“That is the part I don’t understand. What would make her feel she had to?”
“If saying something to someone’s face might adversely affect her children?” Solomon suggested. “Though I admit I don’t quite see how it would.”
“She would not want to make an enemy of Miss Mortimer,” Constance said. “That was the first letter she sent. Perhaps she liked the feeling of power it gave her, so she sent the others to lowlier people, too.” She sighed. “No, I don’t quite buy that either, but then, I don’t really understand the mind workings of anyone who would send such letters. It’s interesting that the vicar has come across such things before. We should…”
She trailed off as someone hurried out of the church and walked toward them. A tall, thin woman in respectable if dull garb, apart from an unexpectedly bright hat decorated with artificial flowers.
“Is that not the woman who was praying in the church?” Constance murmured.
“It must have been a long prayer.”
“Indeed…” Catching the woman’s eye, Constance smiled. “Good afternoon.”
“Good afternoon, ma’am, sir.” There might have been the faintest dip of a curtsey, as if she had once been in service, but Constance could find no sign of obvious servility in her manner or her direct, assessing gaze.
Constance stopped in front of her. “Did we not see you in the church a little while ago?”
“You did.”
“It is a very fine old church, is it not?”
“The little bell tower goes back to the fifteenth century, so the vicar says.”
“Then I suppose it must. I look forward to the Sunday service here.”
The woman’s eyes might have lightened a fraction in approval. “Mr. Raeburn preaches a fine sermon.”
“I felt sure he would! I’m Mrs. Silver, by the way. This is Mr. Grey.”
Her gaze flickered from one to the other as Solomon politely touched his hat. “Mavis Cartwright. I suppose you have just come from the vicarage?”
“We have.”
“You’ll have seen my Alice, then.
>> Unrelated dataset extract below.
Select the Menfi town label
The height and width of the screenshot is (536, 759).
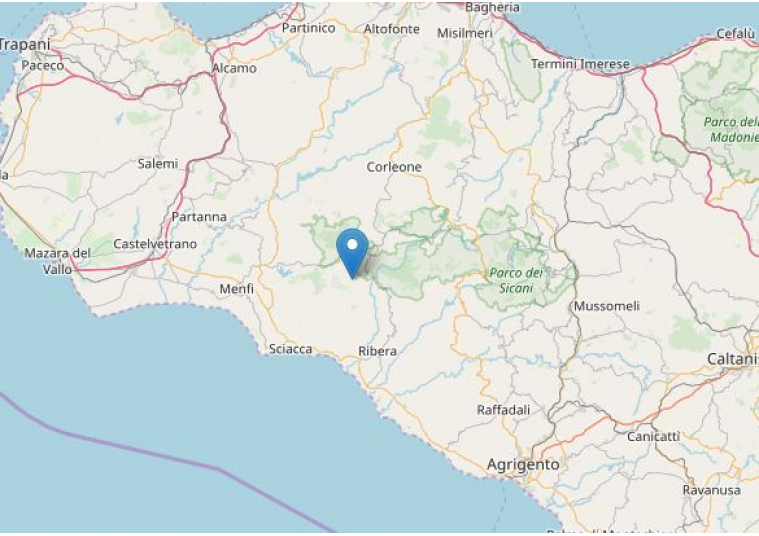(237, 289)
She is parlor maid there.”
“She is your daughter? A very smart and polite girl. You must be proud of her.”
“I could not be prouder. Some think she should be working up at the manor house like I did, but I say she could not do better than be in the service of our own vicar.”
At something of a loss, Constance nodded in what she hoped was a sage manner.
“Have you always lived in Sutton May, Mrs. Cartwright?” Solomon asked.
“Born and bred here.”
“Do you find the village has changed much over the years?”
She blinked as though surprised by the question.
So was Constance.
“Not really,” Mrs. Cartwright said at last. “Mostly the same faces, new generations of the same families… Apart from the vicar, of course. And Dr. Chadwick. And the shop is bigger. They sell all sorts of things now that you’ll never need! Things the Mortimers and the Lances used to send to London for.”
“Is that not a good thing?” Solomon asked.
Mrs. Cartwright shrugged. “It’s adifferentthing.”
“Was it Mr. and Mrs. Keaton who expanded the shop?” Constance asked, catching on to the line of Solomon’s questioning.